Now then. Mark misses his first go at clipping a red and because he lands behind the brown – it’s on the baulk line, close to the side cushion – snookering Shaun, Shaun has a free ball. He has a think about the pot but it’s difficult and if it misses it might mean the frame, so sensibly invites Mark to play from there. With few options, he winds up splitting a cluster under the pink, and when Shaun drains a gorgeous opener, he’s set to win a second straight.

Updated

Selby 13-10 Murphy (0-18)

Granted, I’m an emotionally incontinent type, but the sound and sight of a full crowd – never mind one this “knowledgeable” – is extremely moving. What I’m saying, I guess, is that live sport is the greatest thing in the world, an expression of love and joy, of which there’s yet more when Shaun monsters in a starter. He can’t parlay it into more, but another of similar beauty hauls him back in ... until he overruns, missing a gap between two reds that would’ve put him on the pink. As such, Mark is not contemplating life from tight to the baulk cushion.

Updated

Selby 13-10 Murphy

The crowd go wild when Shaun rams home a pink to complete his first ton of the match, and here we go again! Can Shaun finally close the gap?

Selby 13-9 Murphy (1-74)

This is excellent from Shaun. The balls are nice but the pressure is barbaric, and he eliminates both beautifully.

Selby 13-9 Murphy (1-12)

Oh dear, oh dear. Shaun breaks and leaves a red near the blue – down it goes – but then Mark misses green to middle, and Shaun, who necessarily goes into the pack off his opener, is away! If ever he needed a one-visit win, he needs it the now.

Selby 13-9 Murphy

A second half-century gives Mark the frame, and Shaun will feel this slipping away. He might revise his strategy of going for absolutely everything and just go for everything, because that long red he missed just now was a bit much. He can afford a 2-2 in the mini-sesh, just, but anything more and it’s five to over.

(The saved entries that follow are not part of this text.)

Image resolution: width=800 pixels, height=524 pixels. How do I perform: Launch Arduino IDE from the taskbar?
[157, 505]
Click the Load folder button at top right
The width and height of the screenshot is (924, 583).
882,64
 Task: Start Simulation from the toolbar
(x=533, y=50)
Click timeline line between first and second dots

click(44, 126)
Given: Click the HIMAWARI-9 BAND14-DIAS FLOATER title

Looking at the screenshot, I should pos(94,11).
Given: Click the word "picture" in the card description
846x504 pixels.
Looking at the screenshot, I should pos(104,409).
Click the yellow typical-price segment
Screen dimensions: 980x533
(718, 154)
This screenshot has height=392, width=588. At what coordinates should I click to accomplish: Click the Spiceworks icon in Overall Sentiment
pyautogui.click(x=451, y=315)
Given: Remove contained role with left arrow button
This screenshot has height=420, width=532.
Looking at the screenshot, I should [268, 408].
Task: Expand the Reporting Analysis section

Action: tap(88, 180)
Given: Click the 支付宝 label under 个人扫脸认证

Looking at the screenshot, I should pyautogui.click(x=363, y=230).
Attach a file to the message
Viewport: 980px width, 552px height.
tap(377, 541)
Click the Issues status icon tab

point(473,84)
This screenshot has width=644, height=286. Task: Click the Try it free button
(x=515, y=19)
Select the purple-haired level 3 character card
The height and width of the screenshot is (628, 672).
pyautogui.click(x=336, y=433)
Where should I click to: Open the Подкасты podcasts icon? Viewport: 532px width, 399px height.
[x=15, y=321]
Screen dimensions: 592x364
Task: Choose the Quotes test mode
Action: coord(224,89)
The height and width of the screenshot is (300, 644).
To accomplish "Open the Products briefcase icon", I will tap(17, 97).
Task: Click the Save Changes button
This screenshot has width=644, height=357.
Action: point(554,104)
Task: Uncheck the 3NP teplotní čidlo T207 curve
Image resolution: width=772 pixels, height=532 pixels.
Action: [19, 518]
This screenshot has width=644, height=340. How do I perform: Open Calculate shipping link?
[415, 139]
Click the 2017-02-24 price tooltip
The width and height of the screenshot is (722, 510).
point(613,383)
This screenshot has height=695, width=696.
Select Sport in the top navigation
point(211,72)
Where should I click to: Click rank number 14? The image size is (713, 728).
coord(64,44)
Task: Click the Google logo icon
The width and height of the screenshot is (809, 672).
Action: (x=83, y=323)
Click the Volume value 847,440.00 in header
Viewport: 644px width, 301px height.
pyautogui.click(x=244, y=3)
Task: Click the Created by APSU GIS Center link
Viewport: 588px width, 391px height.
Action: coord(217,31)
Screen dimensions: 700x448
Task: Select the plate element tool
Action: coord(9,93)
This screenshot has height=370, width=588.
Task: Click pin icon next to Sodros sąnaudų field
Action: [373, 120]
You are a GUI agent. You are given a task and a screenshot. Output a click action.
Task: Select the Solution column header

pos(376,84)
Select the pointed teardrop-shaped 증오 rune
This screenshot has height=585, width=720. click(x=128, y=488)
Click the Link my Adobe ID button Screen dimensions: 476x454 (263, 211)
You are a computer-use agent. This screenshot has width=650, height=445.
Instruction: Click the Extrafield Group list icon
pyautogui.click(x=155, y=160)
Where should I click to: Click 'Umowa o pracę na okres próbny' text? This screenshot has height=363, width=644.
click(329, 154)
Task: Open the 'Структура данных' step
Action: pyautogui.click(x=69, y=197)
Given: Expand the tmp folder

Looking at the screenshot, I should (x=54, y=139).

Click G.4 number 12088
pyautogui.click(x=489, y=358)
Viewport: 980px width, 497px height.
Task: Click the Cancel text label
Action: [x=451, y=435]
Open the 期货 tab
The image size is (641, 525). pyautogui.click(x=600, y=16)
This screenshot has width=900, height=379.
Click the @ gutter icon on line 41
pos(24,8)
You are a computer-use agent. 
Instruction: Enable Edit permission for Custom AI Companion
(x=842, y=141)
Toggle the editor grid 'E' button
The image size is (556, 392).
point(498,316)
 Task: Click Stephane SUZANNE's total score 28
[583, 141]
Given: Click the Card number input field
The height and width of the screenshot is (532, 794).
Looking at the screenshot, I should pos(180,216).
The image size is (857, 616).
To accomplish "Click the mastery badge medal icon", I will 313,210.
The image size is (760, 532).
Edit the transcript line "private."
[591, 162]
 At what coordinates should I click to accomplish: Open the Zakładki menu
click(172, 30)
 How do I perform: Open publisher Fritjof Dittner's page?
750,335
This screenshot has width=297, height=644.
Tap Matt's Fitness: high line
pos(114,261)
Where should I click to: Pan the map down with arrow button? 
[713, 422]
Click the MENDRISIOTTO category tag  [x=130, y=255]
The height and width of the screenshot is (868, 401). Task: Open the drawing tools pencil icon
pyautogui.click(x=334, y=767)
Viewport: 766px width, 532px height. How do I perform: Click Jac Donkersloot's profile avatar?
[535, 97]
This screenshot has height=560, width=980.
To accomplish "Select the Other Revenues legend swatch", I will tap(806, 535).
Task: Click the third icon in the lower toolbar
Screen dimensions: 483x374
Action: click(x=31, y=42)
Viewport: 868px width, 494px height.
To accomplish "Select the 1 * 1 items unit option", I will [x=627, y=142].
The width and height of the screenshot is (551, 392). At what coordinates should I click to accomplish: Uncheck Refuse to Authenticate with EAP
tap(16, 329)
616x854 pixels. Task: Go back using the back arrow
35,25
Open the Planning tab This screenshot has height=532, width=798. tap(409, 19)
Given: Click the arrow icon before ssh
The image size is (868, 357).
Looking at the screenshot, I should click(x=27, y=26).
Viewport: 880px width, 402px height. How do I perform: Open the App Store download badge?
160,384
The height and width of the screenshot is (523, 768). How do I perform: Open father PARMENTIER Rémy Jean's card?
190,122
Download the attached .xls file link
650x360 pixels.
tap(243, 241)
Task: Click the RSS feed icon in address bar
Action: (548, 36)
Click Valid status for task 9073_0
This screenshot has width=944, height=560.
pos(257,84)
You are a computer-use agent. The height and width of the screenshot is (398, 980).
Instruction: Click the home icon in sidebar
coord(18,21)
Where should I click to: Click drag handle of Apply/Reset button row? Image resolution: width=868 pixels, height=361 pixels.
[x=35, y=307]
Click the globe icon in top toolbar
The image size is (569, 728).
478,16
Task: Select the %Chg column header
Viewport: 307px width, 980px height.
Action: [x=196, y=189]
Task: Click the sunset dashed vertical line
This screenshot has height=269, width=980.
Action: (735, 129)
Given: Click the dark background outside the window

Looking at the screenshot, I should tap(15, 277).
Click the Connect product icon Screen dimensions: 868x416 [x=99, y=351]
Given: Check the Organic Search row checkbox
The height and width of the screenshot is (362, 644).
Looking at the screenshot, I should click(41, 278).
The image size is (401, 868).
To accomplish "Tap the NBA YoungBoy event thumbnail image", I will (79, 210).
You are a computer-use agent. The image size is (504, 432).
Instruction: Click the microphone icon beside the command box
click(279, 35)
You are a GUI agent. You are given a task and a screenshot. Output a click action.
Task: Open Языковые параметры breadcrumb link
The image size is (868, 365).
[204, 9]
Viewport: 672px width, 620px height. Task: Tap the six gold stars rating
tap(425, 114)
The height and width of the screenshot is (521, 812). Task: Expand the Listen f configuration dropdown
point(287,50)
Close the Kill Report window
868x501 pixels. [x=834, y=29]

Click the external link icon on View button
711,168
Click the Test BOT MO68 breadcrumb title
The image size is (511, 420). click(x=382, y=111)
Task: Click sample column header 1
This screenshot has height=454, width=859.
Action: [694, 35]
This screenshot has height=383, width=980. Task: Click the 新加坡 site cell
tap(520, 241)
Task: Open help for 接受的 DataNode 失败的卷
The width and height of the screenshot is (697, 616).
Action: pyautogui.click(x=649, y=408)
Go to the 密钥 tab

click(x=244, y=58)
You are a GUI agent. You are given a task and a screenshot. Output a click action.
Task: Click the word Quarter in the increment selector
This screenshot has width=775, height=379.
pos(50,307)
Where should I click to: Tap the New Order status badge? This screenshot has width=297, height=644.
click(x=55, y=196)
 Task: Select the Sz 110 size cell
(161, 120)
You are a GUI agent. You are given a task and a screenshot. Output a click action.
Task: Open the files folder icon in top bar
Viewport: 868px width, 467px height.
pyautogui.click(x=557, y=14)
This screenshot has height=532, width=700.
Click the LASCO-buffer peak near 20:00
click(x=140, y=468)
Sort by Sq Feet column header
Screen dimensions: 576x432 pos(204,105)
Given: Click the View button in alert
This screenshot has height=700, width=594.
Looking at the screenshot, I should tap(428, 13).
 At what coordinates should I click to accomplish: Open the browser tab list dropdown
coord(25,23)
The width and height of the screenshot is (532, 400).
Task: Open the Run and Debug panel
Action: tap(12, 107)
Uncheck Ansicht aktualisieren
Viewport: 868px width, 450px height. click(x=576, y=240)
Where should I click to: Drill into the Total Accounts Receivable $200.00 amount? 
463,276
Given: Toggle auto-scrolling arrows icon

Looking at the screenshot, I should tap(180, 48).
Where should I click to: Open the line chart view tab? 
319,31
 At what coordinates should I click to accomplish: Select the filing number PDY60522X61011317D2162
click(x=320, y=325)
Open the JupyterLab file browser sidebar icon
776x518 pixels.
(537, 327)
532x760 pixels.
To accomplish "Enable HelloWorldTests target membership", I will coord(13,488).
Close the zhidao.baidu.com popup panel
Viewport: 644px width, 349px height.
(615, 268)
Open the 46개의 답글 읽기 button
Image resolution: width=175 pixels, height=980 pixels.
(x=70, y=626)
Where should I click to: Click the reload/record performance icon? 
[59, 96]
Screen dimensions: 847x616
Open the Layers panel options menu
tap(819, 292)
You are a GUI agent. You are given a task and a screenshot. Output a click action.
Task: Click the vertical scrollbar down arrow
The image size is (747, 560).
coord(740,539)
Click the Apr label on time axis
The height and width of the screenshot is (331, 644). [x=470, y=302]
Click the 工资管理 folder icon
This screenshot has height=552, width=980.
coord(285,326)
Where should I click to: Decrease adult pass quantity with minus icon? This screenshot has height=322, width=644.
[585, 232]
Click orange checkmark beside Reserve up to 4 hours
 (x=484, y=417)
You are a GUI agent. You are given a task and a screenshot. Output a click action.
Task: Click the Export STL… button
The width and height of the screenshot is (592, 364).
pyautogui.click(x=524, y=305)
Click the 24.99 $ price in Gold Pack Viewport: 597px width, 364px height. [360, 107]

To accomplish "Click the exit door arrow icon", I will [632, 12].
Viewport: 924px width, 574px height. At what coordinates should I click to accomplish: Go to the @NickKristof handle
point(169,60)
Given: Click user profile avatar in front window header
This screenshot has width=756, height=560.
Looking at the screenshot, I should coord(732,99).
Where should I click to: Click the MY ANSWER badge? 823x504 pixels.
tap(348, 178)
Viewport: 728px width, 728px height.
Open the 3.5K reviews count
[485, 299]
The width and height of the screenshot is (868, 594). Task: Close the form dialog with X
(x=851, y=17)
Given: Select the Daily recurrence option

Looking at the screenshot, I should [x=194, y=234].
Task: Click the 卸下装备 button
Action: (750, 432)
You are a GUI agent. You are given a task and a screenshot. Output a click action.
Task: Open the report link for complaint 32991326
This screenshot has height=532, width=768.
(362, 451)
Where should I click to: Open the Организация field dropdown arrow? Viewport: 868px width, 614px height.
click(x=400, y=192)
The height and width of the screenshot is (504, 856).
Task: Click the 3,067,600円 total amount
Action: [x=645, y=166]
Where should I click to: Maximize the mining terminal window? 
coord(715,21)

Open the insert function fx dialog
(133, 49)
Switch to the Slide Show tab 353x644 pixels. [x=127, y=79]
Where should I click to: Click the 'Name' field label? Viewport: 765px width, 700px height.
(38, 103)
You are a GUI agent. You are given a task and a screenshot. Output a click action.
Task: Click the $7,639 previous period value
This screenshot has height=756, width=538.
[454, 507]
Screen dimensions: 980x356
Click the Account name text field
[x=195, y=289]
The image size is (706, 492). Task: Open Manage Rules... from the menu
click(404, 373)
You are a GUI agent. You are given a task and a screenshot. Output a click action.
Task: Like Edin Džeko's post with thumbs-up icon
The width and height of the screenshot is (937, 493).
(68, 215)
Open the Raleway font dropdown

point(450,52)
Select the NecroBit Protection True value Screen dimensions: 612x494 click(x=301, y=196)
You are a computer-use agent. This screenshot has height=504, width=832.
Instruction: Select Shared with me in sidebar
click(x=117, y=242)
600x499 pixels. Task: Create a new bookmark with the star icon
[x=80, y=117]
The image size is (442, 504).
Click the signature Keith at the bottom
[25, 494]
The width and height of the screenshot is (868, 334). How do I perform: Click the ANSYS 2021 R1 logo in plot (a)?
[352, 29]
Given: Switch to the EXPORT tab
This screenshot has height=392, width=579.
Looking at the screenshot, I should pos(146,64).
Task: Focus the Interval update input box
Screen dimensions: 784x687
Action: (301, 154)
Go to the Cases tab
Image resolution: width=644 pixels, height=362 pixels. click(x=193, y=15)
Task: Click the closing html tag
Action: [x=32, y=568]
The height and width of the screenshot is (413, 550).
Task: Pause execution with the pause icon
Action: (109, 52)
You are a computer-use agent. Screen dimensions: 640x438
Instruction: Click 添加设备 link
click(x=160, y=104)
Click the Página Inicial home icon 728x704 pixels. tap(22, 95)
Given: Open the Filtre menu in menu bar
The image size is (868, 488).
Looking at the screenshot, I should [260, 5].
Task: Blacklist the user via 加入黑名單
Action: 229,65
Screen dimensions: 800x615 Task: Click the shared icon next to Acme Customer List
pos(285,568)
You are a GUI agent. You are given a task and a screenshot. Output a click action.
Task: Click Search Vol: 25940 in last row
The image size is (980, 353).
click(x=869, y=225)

Mark Selby eyes up a shot.
Mark Selby eyes up a shot. Photograph: Getty Images

Updated

Selby 12-9 Murphy (62-14)

A terrific safety from Shaun elicits an error from Mark, but rather than play another telling shot back to baulk, he tries a long pot to the green pocket and misses by fortnight. The ball in question pulls up nicely for the middle, Mark drains it, and this is going to be 13-9.

Selby 12-9 Murphy (54-14)

This is a lower-key affair than any of the previous four frames we’ve seen today, but it’s an important one. Mark rides a kick on 41, still good for position on the blue ... except he runs out of position shortly afterwards, taking more than two minutes – punctuated by some punitive banging of head with palm – to play a gentle prod. On which point, Shaun’s been punished plenty for failing to close out frames – after doing similar Wilson in the semi – and it’s imperative he make Mark suffer having been given the chance.

Selby 12-9 Murphy (25-14)

Mark quickly gets the black back on its spot and this reeks of 13-9.

Selby 12-9 Murphy (7-14)

Mark takes on a speculative red, clipped with safety in mind; it stays up in baulk, but because he gets a good cue-ball, it’s tough for Shaun to do much. He has a shy and misses, getting lucky by covering it with the green, so Mark goes after a different starter and jawses it! It’s getting tense out there, all the more so when Shaun tries a tight one into the green pocket, getting lucky again by covering it with the actual green when he misses. Goodness me. So here goes Mark again with another longun, not unlike the one he rattled last time ... and this time it goes down! The black is close to the top cushion but the pink is raring to go, making this a good chance.

Selby 12-9 Murphy (0-14)

Shaun misses a difficult red, but where’s the cue-ball going? Tight to the side cushion, but leaving an equally difficult one on, a shorter-range version of the miracle pot from earlier. This time, Mark misses it, and we’re back playing safety, Shaun floating white up to baulk.

Selby 12-9 Murphy (0-14)

Off we go again! During the mid-sesh, we watched a live interview with Shaun’s wife, during which she noted that her husband’s missed the crowds, because “He’s the biggest show-off I’ve ever met.” And aren’t our lives richer for it! Also worth noting is that Selby’s disgraceful red from the third frame of the day made it into the BBC’s shot of the championship selection – well played, whoever’s in charge of that – but back in the now, Shaun murders down a starter before missing the black. He’s not left anything but that’s the story of the match so far, opportunities not milked for maximum worth.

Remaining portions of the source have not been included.